We took one day from our Death Valley visit to drive to nearby Lone Pine and the Manzanar National Historic Site just a short drive north of Lone Pine on US 395.
Here is a photo of the entrance:
Manzanar is most widely known as the site of one of ten camps where over 110,000 Japanese Americans were incarcerated during World War II. Located at the foot of the Sierra Nevada in California's Owens Valley between the towns of Lone Pine to the south and Independence to the north, it is approximately 230 miles northeast of Los Angeles. Manzanar (which means "apple orchard" in Spanish) preserves and interprets the legacy of Japanese American incarceration in the United States.
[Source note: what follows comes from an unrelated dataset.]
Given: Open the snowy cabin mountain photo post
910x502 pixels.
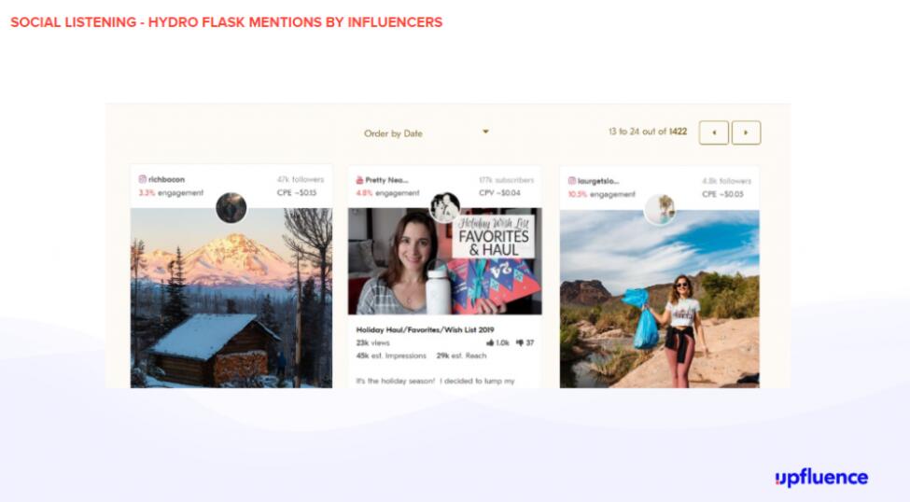Looking at the screenshot, I should coord(231,298).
After the December 7, 1941, attack on Pearl Harbor, the U.S. Government swiftly moved to begin solving the "Japanese Problem" on the West Coast of the United States. On February 19, 1942, President Roosevelt signed Executive Order 9066, which authorized the Secretary of War to designate military commanders to prescribe military areas and to exclude "any or all persons" from such areas. The order also authorized the construction of what would later be called "relocation centers" by the War Relocation Authority (WRA) to house those who were to be excluded. This order resulted in the forced relocation of over 120,000 Japanese Americans, two-thirds of whom were native-born American citizens. The rest had been prevented from becoming citizens by federal law. Over 110,000 were incarcerated in the ten concentration camps located far inland and away from the coast.
Here is one of the guard towers used at Manzanar. Many Japanese internees were convinced to come voluntarily to Manzanar on the argument that their lives were in danger in their communities, and the military would protect them. The lie was given to this when the detainees discovered the military guns pointed inward at them rather than outward at some hostile non-Japanese Americans.
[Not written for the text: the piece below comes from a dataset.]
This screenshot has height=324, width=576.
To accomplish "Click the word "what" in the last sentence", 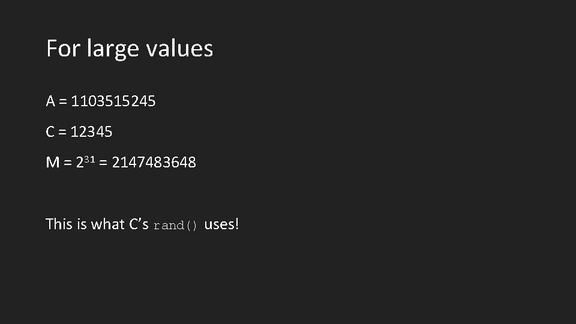I will coord(108,224).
Manzanar was the first of the ten concentration camps to be established. The camp site comprised about a square mile and consisted of 36 blocks of hastily constructed, 20x100 foot tarpaper barracks, with each incarceree family living in a single 20x25 foot "apartment" in the barracks.
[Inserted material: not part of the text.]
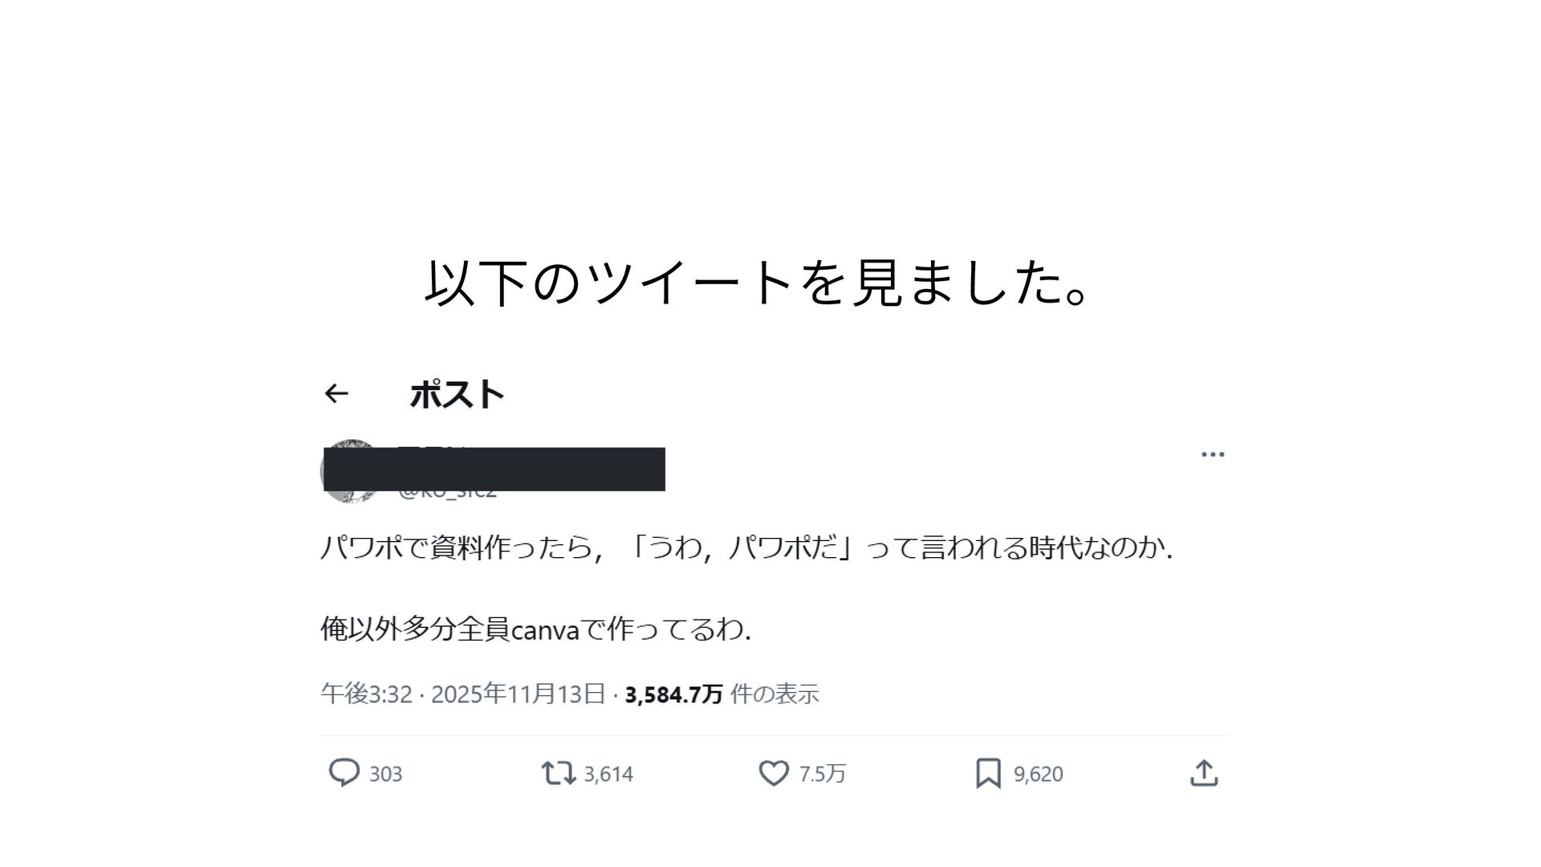Click the share upload icon
The width and height of the screenshot is (1541, 867).
click(1204, 773)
These apartments consisted of partitions with no ceilings, eliminating any chance of privacy. Lack of privacy was a major problem for the incarcerees, especially since the camp had communal men's and women's latrines.
Most incarcerees were employed at Manzanar to keep the camp running. The incarcerees made Manzanar more livable through recreation. They participated in sports, including baseball and football, and martial arts. They also personalized and beautified their barren surroundings by building elaborate gardens, which often included pools, waterfalls, and rock ornaments. There was even a nine-hole golf course. Remnants of some of the gardens, pools, and rock ornaments are still present at Manzanar.
On November 21, 1945, the WRA closed Manzanar. The incarcerees had to leave the camp and travel to their next destinations on their own. The WRA gave each person $25, one-way train or bus fare, and meals to those who had less than $600. While many left the camp voluntarily, a significant number refused to leave because they had no place to go after having lost everything when they were forcibly uprooted and removed from their homes. As such, they had to be forcibly removed once again, this time from Manzanar.
The present site is ghostly in its appearance, with roads leading to no apparent destination. The original destinations have been torn down, lost in the mists of time and memory:
The Manzanar cemetery site is marked by a monument that was built by incarceree stonemason Ryozo Kado in 1943. Today, the monument is often draped in strings of origami, and sometimes survivors and other visitors leave offerings of personal items as mementos. An inscription in Japanese on the front of the monument, translated, reads, "Soul Consoling Tower."
The inscription on the back reads, translated, "Erected by the Manzanar Japanese, August 1943."
One hundred forty-six incarcerees died at Manzanar. Fifteen incarcerees were buried there, but only five graves remain, as most were later reburied elsewhere by their families.
Since the last incarcerees left in 1945, former incarcerees and others have worked to protect Manzanar and to establish it as a National Historic Site to ensure that the history of the site, along with the stories of those who were unjustly incarcerated there, are remembered by current and future generations.
Here is a video produced by PBS on Manzanar, titled, "Never Again."
While a driving tour is offered to visitors, a walking tour gives access to many more of the sites in the interior of the property and is a much more powerful experience. The documentary film shown at the visitor center should not be missed. It focuses on the human and individual experiences of the detainees in the camp.
The park has partnered with Densho: The Japanese-American Legacy Project which hosts video and audio oral histories and historic documents from Manzanar and other confinement sites. The park has also partnered with the California Audiovisual Preservation Project which hosts historic home movies and oral histories. The park has also conducted over five hundred oral history interviews. Segments of a number of them can be found in Manzanar's Virtual Museum.
We left the site much more aware of how unfair the treatment of U.S. Japanese had been during World War II, no matter what the degree of justification. We couldn't help but think of current parallels with U.S. Muslims who are treated with suspicion at best and hatred at worst today due to terror attacks on Western targets. We realize that if the rights of one group can be denied out of fear, the rights of any group can be denied, and the foundations of our democracy threatened by our own actions. Never again!